Wednesday, October 16, 2013

Invisible Courage


Students in passing periods at the University of Arizona clog the hallways of the Memorial Union. Walkers, mainly students in the blossom of beauty and youth, move like blood cells through crowded veins. Most of them carry an air of confidence, are simmering in age-appropriate narcissistic self-assurance, and they dress to the nines, with looks right out of fashion magazines.

Yesterday I came face-to-face with a young man who did not fit the mold. His features were exceedingly  deformed, the cranial symmetry distorted in a shocking misplacement of of eye sockets, cheek, nose off to the side, and mouth that turned down on the left side. The condition looked genetic, not trauma caused.

And he was not dressed up in the hottest hipster gear.

I had to collect myself so I didn't stare, or worse, wrinkle my face in fright.

This young man passed through the flowing river of students with the same air of purpose and direction as the rest. I had to wonder how he had acquired such courage.

And the amount of courage it must take to get up day after day and enter the beauty parade of a place like the UA, must be up there with the great heroes of history. And, yet, he likely received little, in any fanfare or recognition for this heroism beyond a devoted family or long-term friends.
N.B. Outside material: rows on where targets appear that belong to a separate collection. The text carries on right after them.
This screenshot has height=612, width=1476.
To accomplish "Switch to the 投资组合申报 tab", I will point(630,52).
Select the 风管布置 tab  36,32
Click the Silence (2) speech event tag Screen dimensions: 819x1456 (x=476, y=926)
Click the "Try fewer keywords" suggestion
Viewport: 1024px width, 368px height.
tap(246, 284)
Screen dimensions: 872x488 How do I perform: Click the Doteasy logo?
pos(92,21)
If he were a veteran, returned from Iraq or Afghanistan, he likely would have been lauded for his courage. Fighting a country's wars, or doing the bidding of the ruling class usually wins a pat on the back and some public acclaim.

But recognition of heroism is not evenly or fairly distributed. A personal battle to get up and face a world that never stops staring at you does not necessarily register on the radar of Good Morning America.

If there were a way to measure courage, to measure the degree to which a person has to marshal the will to move in spite of inertia to stay out of aversion, would we allocate recognition where recognition was deserved?

Maybe, but that is not the way it is right now. Heroic acts that strengthen the existing structures of power are the ones that get the press. Playing to the whims and desires of the rich wins comfort and reward. Yes, there are the breast cancer survivor stories and wild animal attack narratives that get some exposure, but, mainly, acts of courage that fall outside maintaining the status quo are ignored by mainstream media.

The woman who stands against police in riot gear because she believes in peace, or wants a fair wage at a sweat shop, is forgotten, even though she stands in nonviolent resistance as a cop lays into her with a billy club or tear gas.

Do we see the heroism in that?

I wonder where that young man is today, what he thinks about as he gets up, gets dressed, and prepares to head out into a world that never stops staring or turning away in involuntary reflex at surface ugliness. Does he see the nobility of his act beneath the shallow responses?

His is a courage off the charts for me. That is worth remembering, worth pointing out.

The hero of our time may be invisible to all but the most observant. She is there, right in front of us, meeting demons we can only imagine. He is beholden to some principle worth more than vanity, more than ephemeral, irresistible beauty.